Signaling pathways and defense mechanisms of ferroptosis

• Published in: The FEBS journal Vol. 289; no. 22; pp. 7038 - 7050
• Main Authors: Liu, Jiao, Kang, Rui, Tang, Daolin
• Format: Journal Article
• Language: English
• Published: England Blackwell Publishing Ltd 01.11.2022
• Subjects: antioxidant activity; Antioxidants; Antioxidants - pharmacology; autophagy; Cell death; Cleavage; cleavage (chemistry); Coenzyme Q10; Damage; Defense Mechanisms; Fatty acids; Ferroptosis; Ferroptosis - genetics; Glutathione; Iron; Iron - metabolism; lipid metabolism; Lipid peroxidation; Lipids; membrane repair; Membranes; Mitochondria; Nox protein; Peroxidation; Phospholipids; plasma membrane; Polyunsaturated fatty acids; Reactive oxygen species; Reactive Oxygen Species - metabolism; Regulatory mechanisms (biology); Signal Transduction; Signaling; Substrates; Tetrahydrobiopterin; transcription (genetics); autophagy; ferroptosis; cell death; lipid metabolism; membrane repair
• ISSN: 1742-464X; 1742-4658; 1742-4658
• DOI: 10.1111/febs.16059

As a type of lytic cell death driven by unrestricted lipid peroxidation and subsequent plasma membrane damage, ferroptosis occurs and develops because of sophisticated signals and regulatory mechanisms.

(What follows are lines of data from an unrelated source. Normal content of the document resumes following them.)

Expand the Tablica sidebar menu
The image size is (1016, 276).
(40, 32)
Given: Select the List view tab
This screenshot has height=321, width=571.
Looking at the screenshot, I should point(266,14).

The reactive oxygen species (ROS) used to initiate ferroptosis come from a variety of sources, including iron‐mediated Fenton reactions, mitochondrial ROS, and membrane‐associated ROS driven by the NOX protein family. Polyunsaturated fatty acid‐containing phospholipids are the main substrates of lipid peroxidation in ferroptosis, which is positively regulated by enzymes, such as ACSL4, LPCAT3, ALOXs, or POR. Selective activation of autophagic degradation pathways promotes ferroptosis by increasing iron accumulation to cause lipid peroxidation. In contrast, system xc–‐glutathione–GPX4 axis plays a central role in limiting lipid peroxidation, although other antioxidants (such as coenzyme Q10 and tetrahydrobiopterin) can also inhibit ferroptosis. A main nuclear mechanism of cell defense against ferroptosis is the activation of the NFE2L2‐dependent antioxidant response by transcriptionally upregulating the expression of antioxidants or cytoprotective genes. Additionally, the membrane damage caused by ferroptotic stimulus can be repaired by ESCRT‐III‐dependent membrane scission machinery. In this review, we summarize recent progress in understanding the signaling pathways and defense mechanisms of ferroptosis. Ferroptosis is a type of oxidative stress‐mediated cell death characterized by iron accumulation, lipid peroxidation, and plasma membrane damage. Excessive autophagy can promote ferroptosis, whereas ESCRT‐III‐mediated membrane repair can limit ferroptosis. In this review, we highlight the current understanding of the main signaling pathways and defense mechanisms of ferroptosis.